How to complete this task
An exact copy of all the data below is needed, without its pictures.

=== Begin Enclosure ===

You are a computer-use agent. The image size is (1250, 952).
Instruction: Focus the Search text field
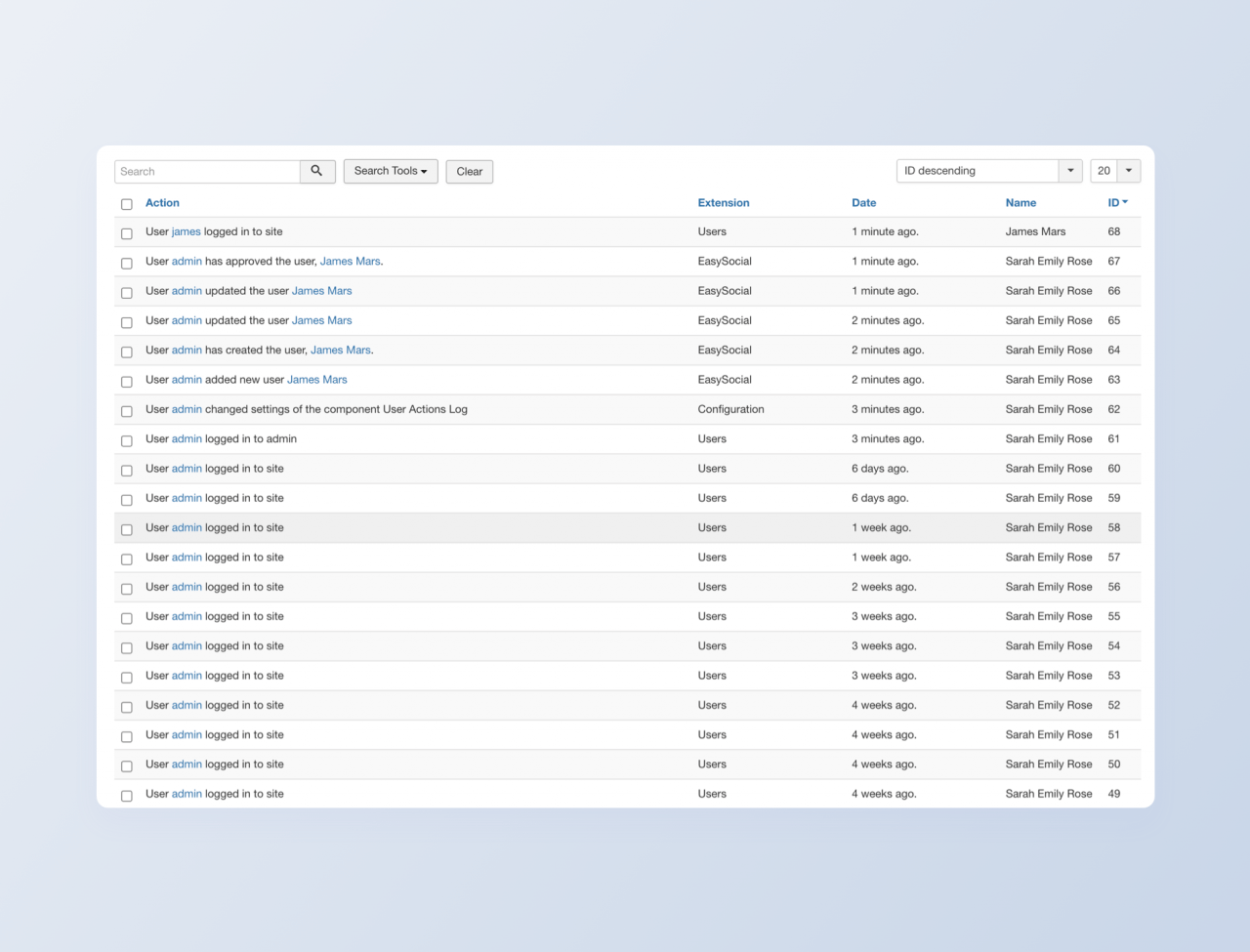point(207,171)
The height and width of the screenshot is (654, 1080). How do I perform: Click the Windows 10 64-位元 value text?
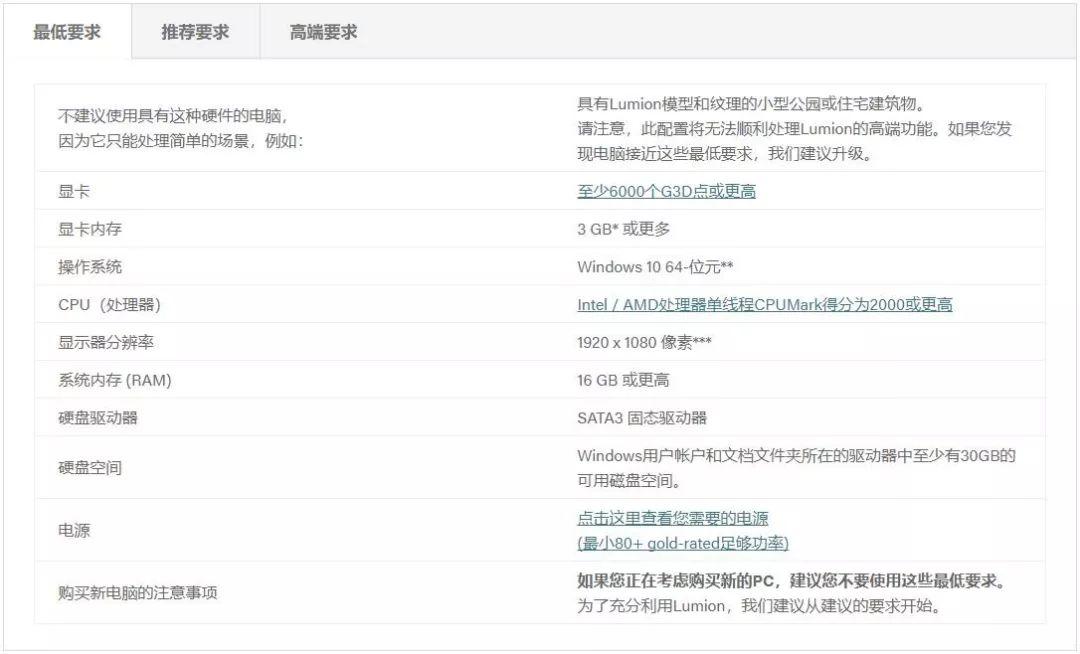pyautogui.click(x=655, y=267)
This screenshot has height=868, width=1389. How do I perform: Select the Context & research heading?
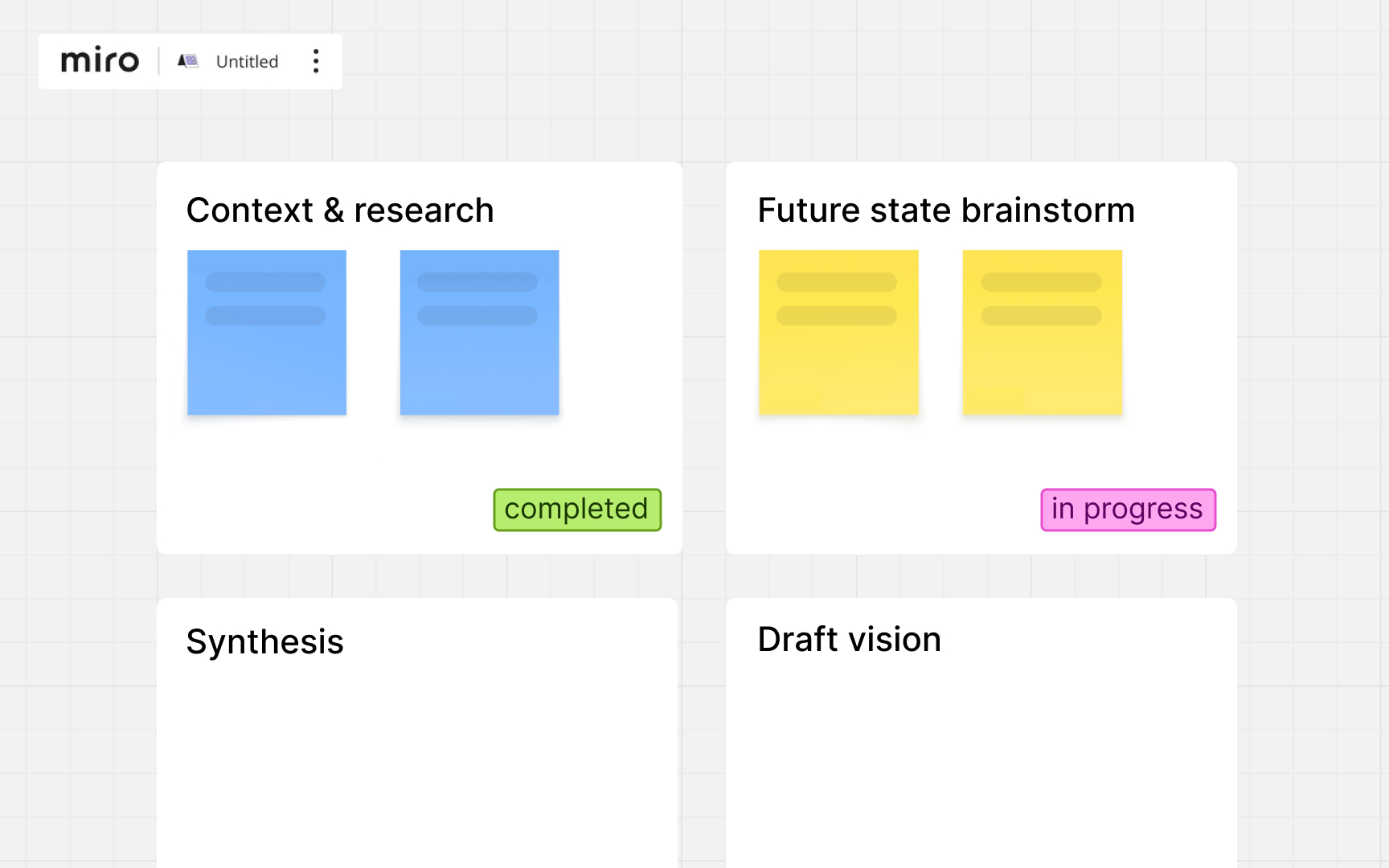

=== End Enclosure ===

Reply to the exercise
You are a computer-use agent. The image size is (1250, 952).
Instruction: Focus the Search text field
point(207,171)
The height and width of the screenshot is (654, 1080). How do I perform: Click the Windows 10 64-位元 value text?
pyautogui.click(x=655, y=267)
This screenshot has height=868, width=1389. How do I perform: Select the Context & research heading?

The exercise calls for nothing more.